▶ Task details
Repeat the records. Leave nothing out.
--- Provided information Enclosed Below ---
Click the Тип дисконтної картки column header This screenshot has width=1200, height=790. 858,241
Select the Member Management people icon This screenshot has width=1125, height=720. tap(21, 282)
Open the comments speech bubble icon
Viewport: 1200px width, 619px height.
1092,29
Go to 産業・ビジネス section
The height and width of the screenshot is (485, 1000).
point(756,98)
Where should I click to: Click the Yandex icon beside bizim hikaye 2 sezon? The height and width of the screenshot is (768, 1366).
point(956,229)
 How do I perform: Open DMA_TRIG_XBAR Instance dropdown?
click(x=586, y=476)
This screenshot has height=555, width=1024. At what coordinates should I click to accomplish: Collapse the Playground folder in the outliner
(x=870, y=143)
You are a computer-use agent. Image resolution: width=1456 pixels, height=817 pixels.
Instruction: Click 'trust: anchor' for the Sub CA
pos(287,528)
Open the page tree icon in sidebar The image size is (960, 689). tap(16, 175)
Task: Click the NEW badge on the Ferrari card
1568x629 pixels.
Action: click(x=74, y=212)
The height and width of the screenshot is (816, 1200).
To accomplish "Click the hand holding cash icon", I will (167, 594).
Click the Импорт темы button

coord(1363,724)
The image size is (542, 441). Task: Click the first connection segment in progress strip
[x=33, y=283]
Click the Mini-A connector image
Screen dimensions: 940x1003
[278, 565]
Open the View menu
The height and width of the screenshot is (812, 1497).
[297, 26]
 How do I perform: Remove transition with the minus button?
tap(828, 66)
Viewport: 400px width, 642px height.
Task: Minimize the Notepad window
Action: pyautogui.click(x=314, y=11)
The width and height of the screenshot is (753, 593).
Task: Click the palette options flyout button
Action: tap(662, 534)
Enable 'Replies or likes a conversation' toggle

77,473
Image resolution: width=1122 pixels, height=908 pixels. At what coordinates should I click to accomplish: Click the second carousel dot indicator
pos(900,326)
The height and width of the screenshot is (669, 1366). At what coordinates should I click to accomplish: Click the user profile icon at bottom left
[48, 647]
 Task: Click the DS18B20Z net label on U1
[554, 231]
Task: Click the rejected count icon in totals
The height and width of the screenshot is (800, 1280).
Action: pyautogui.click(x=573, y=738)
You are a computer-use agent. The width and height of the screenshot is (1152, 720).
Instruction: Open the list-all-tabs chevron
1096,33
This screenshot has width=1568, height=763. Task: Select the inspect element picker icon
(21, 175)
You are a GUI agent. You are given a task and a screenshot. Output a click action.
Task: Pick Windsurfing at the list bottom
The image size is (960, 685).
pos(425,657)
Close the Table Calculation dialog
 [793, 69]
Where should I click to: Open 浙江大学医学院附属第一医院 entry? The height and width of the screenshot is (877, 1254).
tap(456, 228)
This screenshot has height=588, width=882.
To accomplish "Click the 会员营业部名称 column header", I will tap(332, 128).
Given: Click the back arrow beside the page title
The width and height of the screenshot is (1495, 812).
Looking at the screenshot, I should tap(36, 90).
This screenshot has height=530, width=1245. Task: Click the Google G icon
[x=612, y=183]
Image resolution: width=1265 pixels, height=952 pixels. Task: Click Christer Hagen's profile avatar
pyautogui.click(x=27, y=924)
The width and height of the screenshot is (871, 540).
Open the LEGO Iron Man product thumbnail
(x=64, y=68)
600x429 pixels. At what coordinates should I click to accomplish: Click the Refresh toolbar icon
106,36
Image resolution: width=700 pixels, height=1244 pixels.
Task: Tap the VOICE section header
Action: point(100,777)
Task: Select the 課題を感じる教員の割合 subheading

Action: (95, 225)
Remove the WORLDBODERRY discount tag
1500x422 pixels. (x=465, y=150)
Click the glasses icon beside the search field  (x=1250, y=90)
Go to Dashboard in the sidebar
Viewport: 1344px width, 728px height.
--- End of Enclosed Provided information ---
▶ Answer to this exercise
Click the Тип дисконтної картки column header This screenshot has width=1200, height=790. 858,241
Select the Member Management people icon This screenshot has width=1125, height=720. tap(21, 282)
Open the comments speech bubble icon
Viewport: 1200px width, 619px height.
1092,29
Go to 産業・ビジネス section
The height and width of the screenshot is (485, 1000).
point(756,98)
Where should I click to: Click the Yandex icon beside bizim hikaye 2 sezon? The height and width of the screenshot is (768, 1366).
point(956,229)
 How do I perform: Open DMA_TRIG_XBAR Instance dropdown?
click(x=586, y=476)
This screenshot has height=555, width=1024. At what coordinates should I click to accomplish: Collapse the Playground folder in the outliner
(x=870, y=143)
You are a computer-use agent. Image resolution: width=1456 pixels, height=817 pixels.
Instruction: Click 'trust: anchor' for the Sub CA
pos(287,528)
Open the page tree icon in sidebar The image size is (960, 689). tap(16, 175)
Task: Click the NEW badge on the Ferrari card
1568x629 pixels.
Action: click(x=74, y=212)
The height and width of the screenshot is (816, 1200).
To accomplish "Click the hand holding cash icon", I will (167, 594).
Click the Импорт темы button

coord(1363,724)
The image size is (542, 441). Task: Click the first connection segment in progress strip
[x=33, y=283]
Click the Mini-A connector image
Screen dimensions: 940x1003
[278, 565]
Open the View menu
The height and width of the screenshot is (812, 1497).
[297, 26]
 How do I perform: Remove transition with the minus button?
tap(828, 66)
Viewport: 400px width, 642px height.
Task: Minimize the Notepad window
Action: pyautogui.click(x=314, y=11)
The width and height of the screenshot is (753, 593).
Task: Click the palette options flyout button
Action: tap(662, 534)
Enable 'Replies or likes a conversation' toggle

77,473
Image resolution: width=1122 pixels, height=908 pixels. At what coordinates should I click to accomplish: Click the second carousel dot indicator
pos(900,326)
The height and width of the screenshot is (669, 1366). At what coordinates should I click to accomplish: Click the user profile icon at bottom left
[48, 647]
 Task: Click the DS18B20Z net label on U1
[554, 231]
Task: Click the rejected count icon in totals
The height and width of the screenshot is (800, 1280).
Action: pyautogui.click(x=573, y=738)
You are a computer-use agent. The width and height of the screenshot is (1152, 720).
Instruction: Open the list-all-tabs chevron
1096,33
This screenshot has width=1568, height=763. Task: Select the inspect element picker icon
(21, 175)
You are a GUI agent. You are given a task and a screenshot. Output a click action.
Task: Pick Windsurfing at the list bottom
The image size is (960, 685).
pos(425,657)
Close the Table Calculation dialog
 [793, 69]
Where should I click to: Open 浙江大学医学院附属第一医院 entry? The height and width of the screenshot is (877, 1254).
tap(456, 228)
This screenshot has height=588, width=882.
To accomplish "Click the 会员营业部名称 column header", I will tap(332, 128).
Given: Click the back arrow beside the page title
The width and height of the screenshot is (1495, 812).
Looking at the screenshot, I should tap(36, 90).
This screenshot has height=530, width=1245. Task: Click the Google G icon
[x=612, y=183]
Image resolution: width=1265 pixels, height=952 pixels. Task: Click Christer Hagen's profile avatar
pyautogui.click(x=27, y=924)
The width and height of the screenshot is (871, 540).
Open the LEGO Iron Man product thumbnail
(x=64, y=68)
600x429 pixels. At what coordinates should I click to accomplish: Click the Refresh toolbar icon
106,36
Image resolution: width=700 pixels, height=1244 pixels.
Task: Tap the VOICE section header
Action: point(100,777)
Task: Select the 課題を感じる教員の割合 subheading

Action: (95, 225)
Remove the WORLDBODERRY discount tag
1500x422 pixels. (x=465, y=150)
Click the glasses icon beside the search field  (x=1250, y=90)
Go to Dashboard in the sidebar
Viewport: 1344px width, 728px height.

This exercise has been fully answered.